Há que introduzir uma reforma profunda no setor da saúde através da criação de – estímulos ‘vindos do exterior do SNS que induzam uma eficiência, estrutural, sustentada. Estes estímulos passam pela efetiva liberdade de escolha dos utentes e pela contratualização com o setor privado e social dos cuidados de saúde para a população no quadro de um novo conceito: a criação de um Sistema de Saúde em que coexistam as iniciativas pública, privada e social.
A contratualização é um fator fundamental porque permite ao Estado:
– Impor objetivos a atingir pelo setor privado ou social, pagando apenas por resultados obtidos para a população (de qualidade, de custos, de atendimento, de eliminação de listas de espera etc.;
– criar mecanismos de concorrência/competição a favor do utente que estimulem o desempenho e aumentem a eficiência quer através da seleção das entidades privadas e sociais (quando do lançamento dos concursos para a contratualização) quer na divulgação pública, sistemática, dos resultados atingidos (clínicos, de custos) fazendo a comparação (’benchmarking’) entre as iniciativas privadas e sociais e, entre elas, e a iniciativa pública.
A criação do Sistema de Saúde, como descrito, tem sido atacada, em especial pelos partidos de extrema-esquerda com base em dois alegados factos:
1.Esta solução significaria o fim do Estado, enquanto prestador de cuidados de saúde, e a entrega ‘aos privados’ do setor da saúde.
Na realidade o Estado continuaria a ter a gestão das unidades não contratualizadas e a ser determinante no Sistema de Saúde.
O Estado tem que garantir os cuidados de saúde a toda a população mas não tem que ser exclusivamente o prestador desses cuidados. A diferença entre ‘garantir’ e ‘prestar’ foi o que já sucedeu nos hospitais geridos em PPP’s, a que a população, acedeu de forma livre e gratuitamente, e em que a gestão privada alcançou excelentes resultados (melhor resposta, mais qualidade e menores custos) como foi completamente provado por entidades credíveis, oficiais, como o Tribunal de Contas e a Entidade Reguladora da Saúde.
2. O Estado, nesta solução, estaria a financiar ‘os privados’ e o seu crescimento.
Na verdade, o forte crescimento do setor privado da saúde não se deve a transferências ou ao seu financiamento pelo Estado mas sim à procura elevada dos cidadãos, a ele dirigida, por ineficiência e falta de resposta do SNS às necessidades da população. Ou seja, é a ineficiência do Estado que tem alimentado o crescimento do setor privado.
O pagamento pelo Estado aos setores privado e social é a contrapartida da prestação, à população, dos cuidados de saúde contratualizados. Trata-se, portanto, de pagamentos por serviços prestados. Estes pagamentos foram até bastante mais baixos, no caso dos hospitais em PPP´s, do que aqueles que se registavam quando estes hospitais estavam sob gestão pública.

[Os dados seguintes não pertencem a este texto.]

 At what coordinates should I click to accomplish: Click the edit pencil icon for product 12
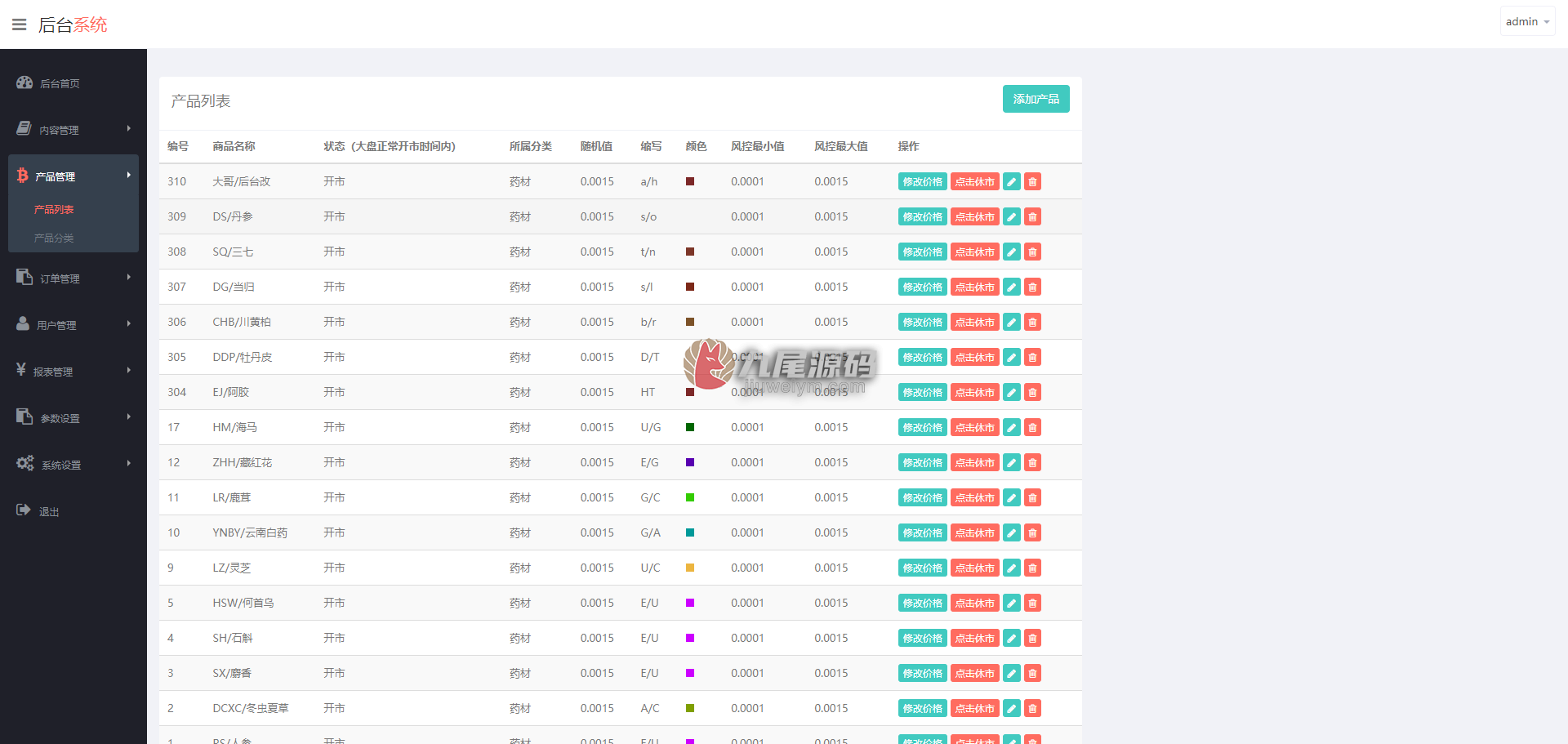[x=1011, y=462]
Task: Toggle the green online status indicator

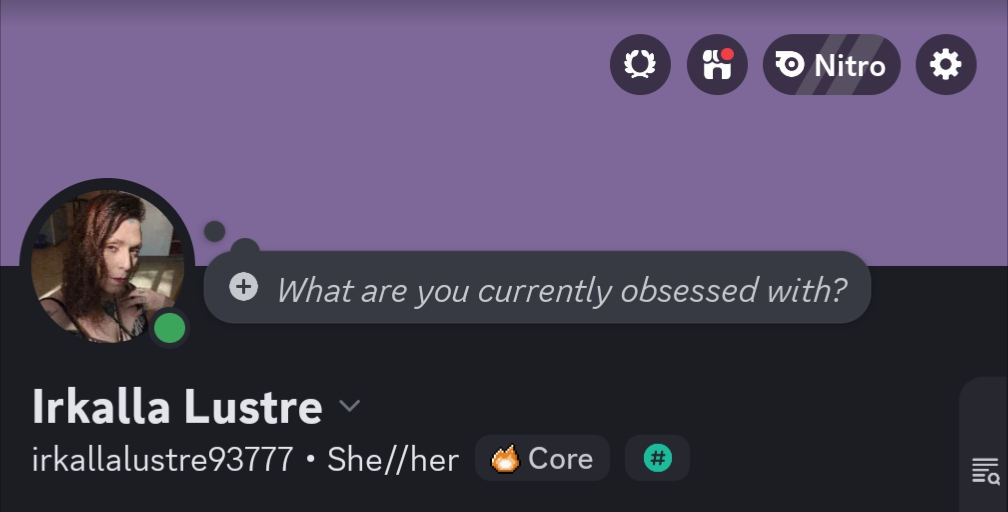Action: pyautogui.click(x=170, y=327)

Por fim, é tempo de reconhecer que o fator fundamental não é o de saber se os cuidados de saúde à população são prestados pela iniciativa pública ou privada, mas sim se eles servem e satisfazem as necessidades dos portugueses, independentemente de quem os presta, nas condições garantidas na Constituição: acesso geral, universal e gratuito.